**Extract:**
Deutsche Presse-Agentur - September 9th 2002
 
Iraq does not have a serviceable nuclear weapon, and the immediate threat posed by its biological and chemical weapons is limited, according to a report published Monday by the well-regarded London-based International Institute for Strategic Studies.
 
Nevertheless, Iraq's weapons of mass destruction programme remains "the core objective of the regime", according to IISS director John Chipman and it could produce a credible nuclear weapon within "a matter of months" if it obtained fissile material from abroad.
 
"Sooner of later it seems likely that the current Iraqi regime's objectives will be met," Chipman added, pointing out that it was diverting much of its resources to this end.
 
The IISS believes Iraq has around a dozen Al-Hussein missiles with a range of 650 kilometres - well in excess of the 10-kilometre allowed Iraq in terms of U.N. resolutions - which could be adapted to carry nuclear, biological or chemical warheads.
 
These could hit Saudi Arabia, Kuwait, Israel, Iran and Turkey.
 
Iraq also has the expertise to detonate a nuclear device, but lacks the necessary fissile material - highly enriched uranium or plutonium - and does not have the facilities to produce it, the IISS says.
 
"Against this scenario, however, there is a nuclear wildcard.  If, somehow, Iraq were able to acquire sufficient nuclear material from foreign sources, it could probably produce nuclear weapons on short order, perhaps in a matter of months," the IISS report says.
 
Iraq's current interest in radiological weapons - so-called dirty bombs - in unknown, but it could divert domestic civil-use radio-isotopes, the IISS report says.

**Source information:**
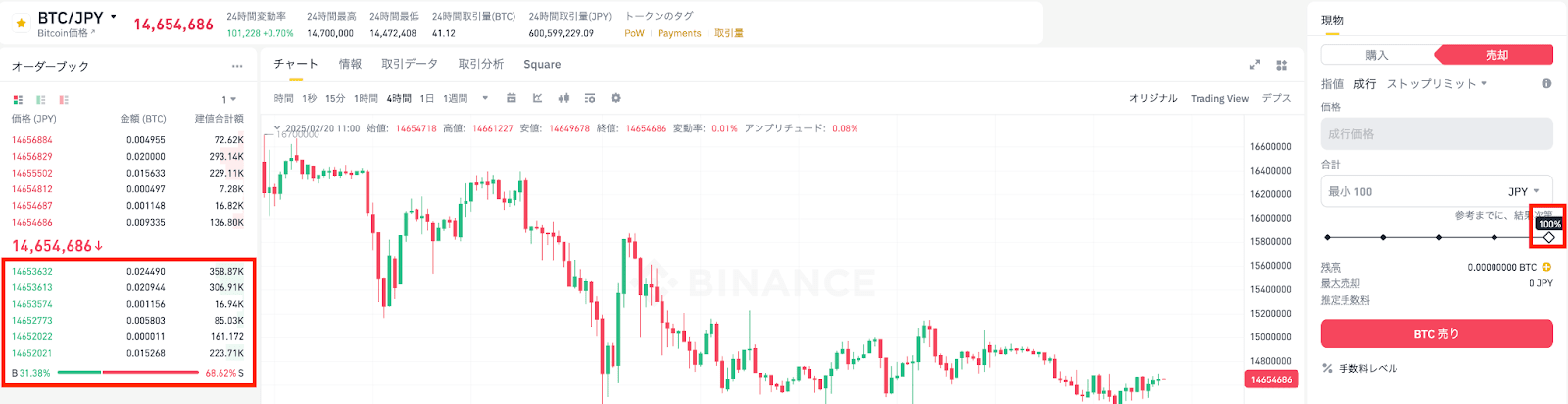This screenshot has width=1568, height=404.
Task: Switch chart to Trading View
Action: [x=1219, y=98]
---
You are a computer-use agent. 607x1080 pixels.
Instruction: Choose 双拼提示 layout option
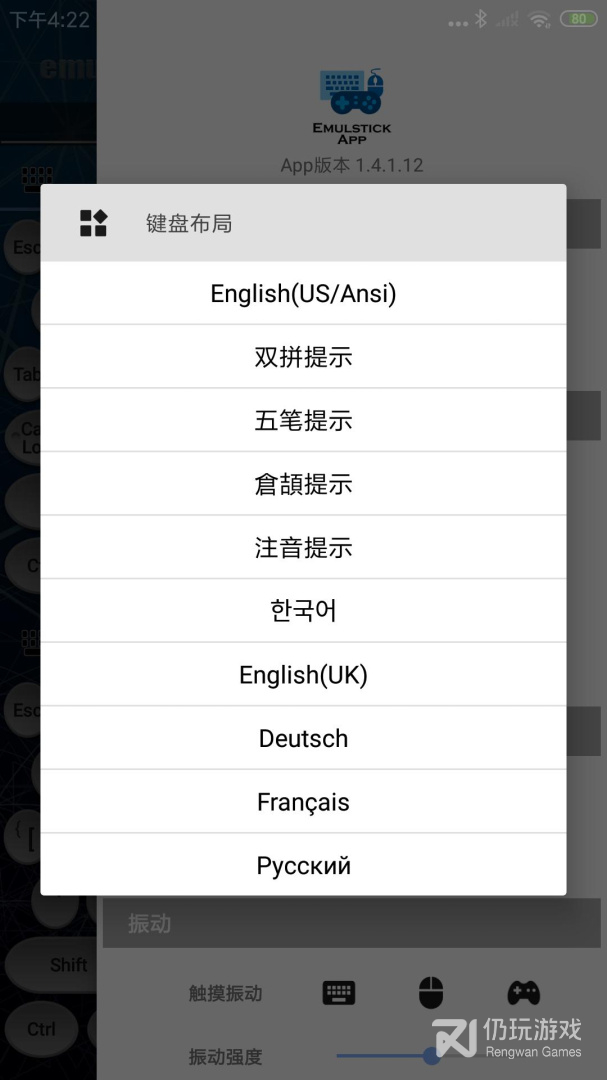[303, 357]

**What you will do:**
1. Transcribe the news excerpt on Iraq's weapons from "These could hit" to "radio-isotopes, the IISS report says.".
2. Decide whether each statement agrees with the news excerpt on Iraq's weapons: (a) The International Institute for Strategic Studies is based in London. (b) Iraq has the facilities to produce fissile material. (c) The Al-Hussein missiles could hit Turkey. Answer yes or no for each, and quote the words of the excerpt that decide it.
The items have no connection to the text.

**Solution list:**
1.
These could hit Saudi Arabia, Kuwait, Israel, Iran and Turkey.
 
Iraq also has the expertise to detonate a nuclear device, but lacks the necessary fissile material - highly enriched uranium or plutonium - and does not have the facilities to produce it, the IISS says.
 
"Against this scenario, however, there is a nuclear wildcard.  If, somehow, Iraq were able to acquire sufficient nuclear material from foreign sources, it could probably produce nuclear weapons on short order, perhaps in a matter of months," the IISS report says.
 
Iraq's current interest in radiological weapons - so-called dirty bombs - in unknown, but it could divert domestic civil-use radio-isotopes, the IISS report says.

2.
(a) Yes: "the well-regarded London-based International Institute for Strategic Studies"
(b) No: "lacks the necessary fissile material - highly enriched uranium or plutonium - and does not have the facilities to produce it"
(c) Yes: "These could hit Saudi Arabia, Kuwait, Israel, Iran and Turkey."